Reputation: 1325
I have two data tables with similar structure (same number of rows same variables). I'd like to update the value in the first data frame using the values in the second, unless the values are undefined. Here is a reproducible example (using data.table, but the idea is the same):
library(data.table)
DT1 <- data.table(Categ = c("A", "B", "C"),
x = c(12,50,34),
y= c(5,2,8))
DT2 <- data.table(Categ = c("A", "B", "C"),
x = c(30,NA,NA),
y= c(1,NA,6))
My solution is rather simple, but is not scalable at all - if new columns are added, the code must be ammended. Also, it requires one row of code per column:
setnames(DT2, c("x","y"), c("x_new","y_new"))
DT3 <- merge(DT1,DT2,by='Categ')
DT3[!is.na(x_new), x:=x_new]
DT3[!is.na(y_new), y:=y_new]
Expected output, just to make sure I explained this right:
Categ x y
A 30 1
B 50 2
C 34 6
Upvotes: 2
Views: 100
Reputation: 118799
Of course we need to identify which rows for each column has NAs. There's no getting around it AFAICT. With that in mind, this is what was able to think of (a variation of @akrun's solution really):
# get DT1's matching indices for each row of DT2, handle multiple matches as well
idx = DT1[DT2, which = TRUE, on = "Categ", mult = "first"]

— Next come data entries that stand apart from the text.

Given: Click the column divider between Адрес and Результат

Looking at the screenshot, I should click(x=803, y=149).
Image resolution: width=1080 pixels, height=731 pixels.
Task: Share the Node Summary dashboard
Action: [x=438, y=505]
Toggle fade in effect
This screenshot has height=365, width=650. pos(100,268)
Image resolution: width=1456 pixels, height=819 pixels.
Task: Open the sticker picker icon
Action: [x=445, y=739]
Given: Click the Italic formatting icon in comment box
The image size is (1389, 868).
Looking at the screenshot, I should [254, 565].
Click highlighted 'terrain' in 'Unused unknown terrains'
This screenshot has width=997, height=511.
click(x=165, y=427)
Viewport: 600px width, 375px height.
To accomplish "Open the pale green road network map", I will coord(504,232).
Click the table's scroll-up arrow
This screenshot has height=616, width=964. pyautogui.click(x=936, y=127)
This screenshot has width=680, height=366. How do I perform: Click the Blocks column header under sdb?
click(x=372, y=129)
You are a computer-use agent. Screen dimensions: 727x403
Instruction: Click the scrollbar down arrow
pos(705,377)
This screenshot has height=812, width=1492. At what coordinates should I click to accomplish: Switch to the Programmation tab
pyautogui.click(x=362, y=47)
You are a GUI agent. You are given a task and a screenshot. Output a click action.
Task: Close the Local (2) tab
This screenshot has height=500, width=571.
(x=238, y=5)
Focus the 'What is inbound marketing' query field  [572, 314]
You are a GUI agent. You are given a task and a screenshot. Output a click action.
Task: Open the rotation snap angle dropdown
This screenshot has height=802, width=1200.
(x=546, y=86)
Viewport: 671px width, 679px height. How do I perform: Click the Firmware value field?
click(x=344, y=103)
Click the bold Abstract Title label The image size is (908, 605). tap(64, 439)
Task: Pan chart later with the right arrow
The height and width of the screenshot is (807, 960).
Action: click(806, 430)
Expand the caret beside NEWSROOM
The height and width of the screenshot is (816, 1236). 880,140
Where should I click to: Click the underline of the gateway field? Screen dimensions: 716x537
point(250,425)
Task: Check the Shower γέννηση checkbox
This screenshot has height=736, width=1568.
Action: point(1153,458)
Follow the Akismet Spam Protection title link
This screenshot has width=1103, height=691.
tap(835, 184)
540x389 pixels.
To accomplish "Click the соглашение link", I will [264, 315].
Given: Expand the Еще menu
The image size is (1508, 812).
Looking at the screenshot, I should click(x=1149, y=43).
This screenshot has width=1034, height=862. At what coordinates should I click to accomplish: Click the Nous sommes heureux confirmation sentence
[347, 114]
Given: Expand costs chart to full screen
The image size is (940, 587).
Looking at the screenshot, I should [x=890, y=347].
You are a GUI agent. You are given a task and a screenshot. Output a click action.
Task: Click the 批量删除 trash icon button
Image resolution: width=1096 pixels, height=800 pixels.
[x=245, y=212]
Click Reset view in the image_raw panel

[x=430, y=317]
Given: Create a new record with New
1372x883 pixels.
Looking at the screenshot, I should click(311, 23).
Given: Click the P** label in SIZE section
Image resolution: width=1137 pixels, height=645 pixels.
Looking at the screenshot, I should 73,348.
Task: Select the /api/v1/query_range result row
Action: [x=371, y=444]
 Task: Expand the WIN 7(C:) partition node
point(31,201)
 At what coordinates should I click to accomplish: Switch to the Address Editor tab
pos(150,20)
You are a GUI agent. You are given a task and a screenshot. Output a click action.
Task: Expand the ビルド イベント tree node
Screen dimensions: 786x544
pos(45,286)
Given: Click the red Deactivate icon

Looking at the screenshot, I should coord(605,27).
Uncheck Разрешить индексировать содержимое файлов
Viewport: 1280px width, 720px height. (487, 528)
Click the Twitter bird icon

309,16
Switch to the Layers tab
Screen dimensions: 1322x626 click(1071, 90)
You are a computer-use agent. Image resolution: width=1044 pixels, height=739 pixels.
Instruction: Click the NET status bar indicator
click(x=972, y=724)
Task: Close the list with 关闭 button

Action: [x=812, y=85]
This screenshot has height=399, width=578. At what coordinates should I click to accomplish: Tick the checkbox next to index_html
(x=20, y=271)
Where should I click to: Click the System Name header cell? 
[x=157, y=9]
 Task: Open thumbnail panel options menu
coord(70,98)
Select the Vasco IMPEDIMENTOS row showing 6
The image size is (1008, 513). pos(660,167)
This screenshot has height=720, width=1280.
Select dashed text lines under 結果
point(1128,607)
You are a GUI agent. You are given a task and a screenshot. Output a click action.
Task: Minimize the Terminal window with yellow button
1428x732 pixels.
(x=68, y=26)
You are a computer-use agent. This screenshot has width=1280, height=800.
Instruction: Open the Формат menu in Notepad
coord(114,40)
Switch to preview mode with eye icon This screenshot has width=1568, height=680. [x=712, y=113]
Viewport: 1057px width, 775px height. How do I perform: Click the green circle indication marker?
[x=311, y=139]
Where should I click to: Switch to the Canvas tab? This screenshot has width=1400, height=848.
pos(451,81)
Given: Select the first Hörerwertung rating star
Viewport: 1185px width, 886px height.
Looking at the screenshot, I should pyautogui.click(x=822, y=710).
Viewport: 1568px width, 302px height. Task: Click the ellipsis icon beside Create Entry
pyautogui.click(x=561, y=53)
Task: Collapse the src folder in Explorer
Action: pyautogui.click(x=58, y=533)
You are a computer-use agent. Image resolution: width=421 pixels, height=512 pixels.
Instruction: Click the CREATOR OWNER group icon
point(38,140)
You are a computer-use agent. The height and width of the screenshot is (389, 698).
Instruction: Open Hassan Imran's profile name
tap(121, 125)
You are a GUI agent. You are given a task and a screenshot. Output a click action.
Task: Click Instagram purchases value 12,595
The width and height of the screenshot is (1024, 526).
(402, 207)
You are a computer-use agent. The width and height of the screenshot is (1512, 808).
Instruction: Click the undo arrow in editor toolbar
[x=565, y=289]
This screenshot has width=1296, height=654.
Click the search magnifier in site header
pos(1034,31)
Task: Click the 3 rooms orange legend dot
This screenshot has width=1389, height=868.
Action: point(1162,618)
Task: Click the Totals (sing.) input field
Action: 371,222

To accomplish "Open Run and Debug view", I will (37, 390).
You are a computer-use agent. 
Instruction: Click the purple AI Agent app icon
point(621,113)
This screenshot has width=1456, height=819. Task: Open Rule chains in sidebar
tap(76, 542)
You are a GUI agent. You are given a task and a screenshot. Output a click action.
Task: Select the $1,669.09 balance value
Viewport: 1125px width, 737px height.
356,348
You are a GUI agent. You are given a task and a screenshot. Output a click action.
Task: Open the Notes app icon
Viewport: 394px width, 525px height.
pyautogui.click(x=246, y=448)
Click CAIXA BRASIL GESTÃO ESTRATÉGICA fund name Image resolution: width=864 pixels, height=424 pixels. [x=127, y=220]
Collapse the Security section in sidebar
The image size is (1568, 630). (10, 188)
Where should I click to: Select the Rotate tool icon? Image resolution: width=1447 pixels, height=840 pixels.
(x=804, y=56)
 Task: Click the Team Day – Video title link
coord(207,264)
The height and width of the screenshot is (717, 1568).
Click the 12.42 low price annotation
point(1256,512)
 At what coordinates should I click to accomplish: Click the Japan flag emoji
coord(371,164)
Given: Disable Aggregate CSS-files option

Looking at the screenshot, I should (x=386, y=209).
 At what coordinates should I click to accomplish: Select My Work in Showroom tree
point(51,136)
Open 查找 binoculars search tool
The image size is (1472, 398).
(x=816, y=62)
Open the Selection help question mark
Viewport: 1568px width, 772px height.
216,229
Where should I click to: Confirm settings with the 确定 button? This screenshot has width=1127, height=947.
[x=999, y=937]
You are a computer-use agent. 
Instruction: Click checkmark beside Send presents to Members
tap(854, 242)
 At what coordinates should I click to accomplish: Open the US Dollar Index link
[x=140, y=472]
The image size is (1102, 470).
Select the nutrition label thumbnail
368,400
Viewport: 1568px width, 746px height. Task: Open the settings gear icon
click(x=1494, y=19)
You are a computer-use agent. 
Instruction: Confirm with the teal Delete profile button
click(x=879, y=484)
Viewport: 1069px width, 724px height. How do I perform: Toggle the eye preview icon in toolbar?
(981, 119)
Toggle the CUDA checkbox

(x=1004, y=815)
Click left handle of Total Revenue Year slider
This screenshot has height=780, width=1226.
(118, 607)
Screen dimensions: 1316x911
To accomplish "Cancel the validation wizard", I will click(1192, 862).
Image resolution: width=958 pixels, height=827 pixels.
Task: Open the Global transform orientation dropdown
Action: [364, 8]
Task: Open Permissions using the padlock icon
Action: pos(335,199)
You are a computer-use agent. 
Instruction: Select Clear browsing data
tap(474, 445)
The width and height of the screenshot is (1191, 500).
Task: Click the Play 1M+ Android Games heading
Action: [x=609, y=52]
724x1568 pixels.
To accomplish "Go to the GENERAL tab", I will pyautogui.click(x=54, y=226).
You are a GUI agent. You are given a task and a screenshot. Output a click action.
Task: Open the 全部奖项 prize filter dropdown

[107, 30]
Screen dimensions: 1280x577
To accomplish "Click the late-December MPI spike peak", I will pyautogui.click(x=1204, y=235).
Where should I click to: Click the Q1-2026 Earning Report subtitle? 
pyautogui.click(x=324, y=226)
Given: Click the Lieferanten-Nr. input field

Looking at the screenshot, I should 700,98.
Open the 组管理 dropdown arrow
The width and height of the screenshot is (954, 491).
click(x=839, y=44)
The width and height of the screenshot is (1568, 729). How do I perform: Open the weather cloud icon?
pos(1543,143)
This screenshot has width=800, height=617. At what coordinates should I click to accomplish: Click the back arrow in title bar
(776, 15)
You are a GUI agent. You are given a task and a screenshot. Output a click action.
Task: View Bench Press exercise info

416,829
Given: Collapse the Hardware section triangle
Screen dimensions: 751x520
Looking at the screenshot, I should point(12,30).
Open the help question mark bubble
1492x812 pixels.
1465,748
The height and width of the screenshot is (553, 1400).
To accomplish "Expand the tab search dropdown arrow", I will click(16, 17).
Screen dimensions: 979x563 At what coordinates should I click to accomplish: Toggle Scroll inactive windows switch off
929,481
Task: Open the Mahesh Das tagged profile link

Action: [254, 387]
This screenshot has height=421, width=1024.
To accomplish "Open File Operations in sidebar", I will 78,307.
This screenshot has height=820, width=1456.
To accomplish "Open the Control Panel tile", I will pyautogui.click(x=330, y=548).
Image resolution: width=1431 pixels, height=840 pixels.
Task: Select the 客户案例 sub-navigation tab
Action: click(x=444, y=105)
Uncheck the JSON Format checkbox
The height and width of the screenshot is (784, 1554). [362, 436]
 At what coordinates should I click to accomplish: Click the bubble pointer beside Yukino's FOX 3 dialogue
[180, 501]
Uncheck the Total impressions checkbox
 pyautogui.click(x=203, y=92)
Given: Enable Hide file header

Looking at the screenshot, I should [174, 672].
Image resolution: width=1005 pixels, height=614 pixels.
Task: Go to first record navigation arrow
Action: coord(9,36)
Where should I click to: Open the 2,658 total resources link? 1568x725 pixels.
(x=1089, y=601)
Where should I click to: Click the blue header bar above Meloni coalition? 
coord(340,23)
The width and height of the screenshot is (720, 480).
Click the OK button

for (col in c("x", "y")) {
nas = which(is.na(DT2[[col]]))
this_idx = idx[nas]
set(DT2, i = nas, j = col, value = DT1[[col]][this_idx])
}
This assumes identical column names in both data tables.
Upvotes: 4
Reputation: 24188
Using data.frame
's the following approach is possible:
# Convert to df
DF1 <- data.frame(DT1)
DF2 <- data.frame(DT2)
# Extract indices of NA values
ind <- which(is.na(DF2), arr.ind = T)
# Replace
DF2[ind] <- DF1[ind]
DF2
# Categ x y
#1 A 30 1
#2 B 50 2
#3 C 34 6
Upvotes: 2